Adult. Crown of the head and hind neck sooty brown, mixed on the latter with white; the rest of the upper surface brownish black; the interscapulars and small wing-coverts narrowly margined with pale brown; around the eyes there is an obscure mark of brown which fades away on the face; the whole of the under-surface pure white; some of the axillary plumes slaty grey with white tips, others white clouded with grey, as also are the feathers forming the lining of the wings; quills brownish black with white shafts and white on the inner webs, shading into brownish black at the tips; tail-feathers and upper tail-coverts brownish black, white at the base, which, however, is only visible on disturbing the plumage. Irides and bill black; tarsi and basal portion of toes pale yellow, the rest of the feet black. Total length 15·5 inches; wing, from flexure, 12; tail 4; bill, along the ridge 1·5, along the edge of lower mandible 1·7; tarsus 1·7; middle toe and claw 2·25.
Obs. In some specimens there is an obscure patch of brown on each side of the breast; in others it spreads into a broad yellowish-brown pectoral band, narrower in the centre.
The claim of this species to a place in our avifauna rests at present only on a label in a continental museum; but it is a Petrel that is almost certain to be met with in our seas, and I have therefore felt no hesitation in including it on what might otherwise have been very insufficient authority.

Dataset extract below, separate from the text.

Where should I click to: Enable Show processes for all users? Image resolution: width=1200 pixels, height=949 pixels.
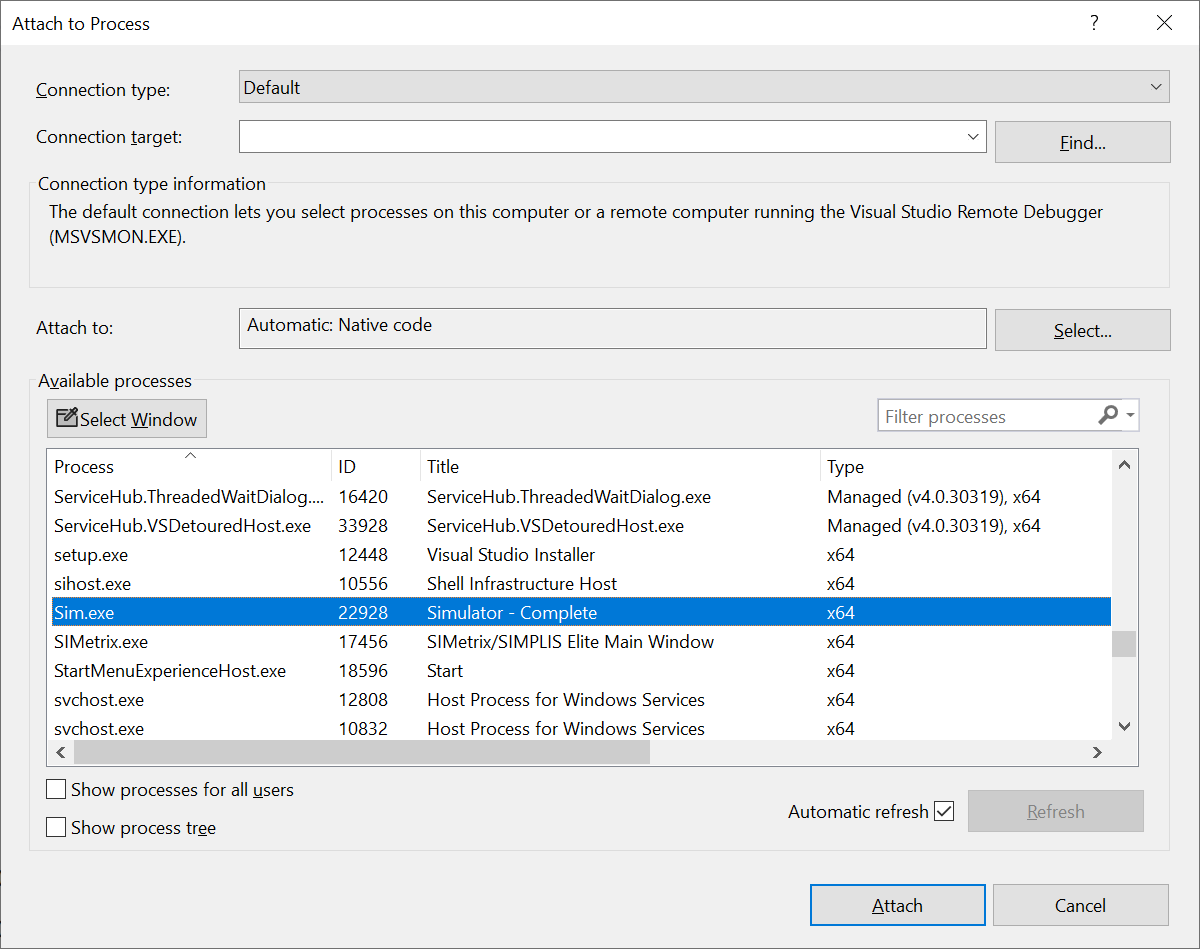(x=57, y=790)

There is likewise a dark-coloured form, in which the whole of the plumage is sooty brown, deepening to brownish black on the upper parts. This colour, however, is confined to the surface, the whole of the plumage being pure white underneath. In this dark form, which Mr. Salvin refers without hesitation to Æ. neglecta, the legs and feet are entirely black. This cannot be due to immaturity, inasmuch as nestlings pass from the down into both phases of plumage, and we must therefore regard it as another illustration of that law of dimorphism among sea-birds for which, at present, we are utterly unable to account.
Dr. Coues thinks that this form may be referred to parvirostris; but Mr. Salvin regards it as a true species. My description is taken from the single example in the British Museum.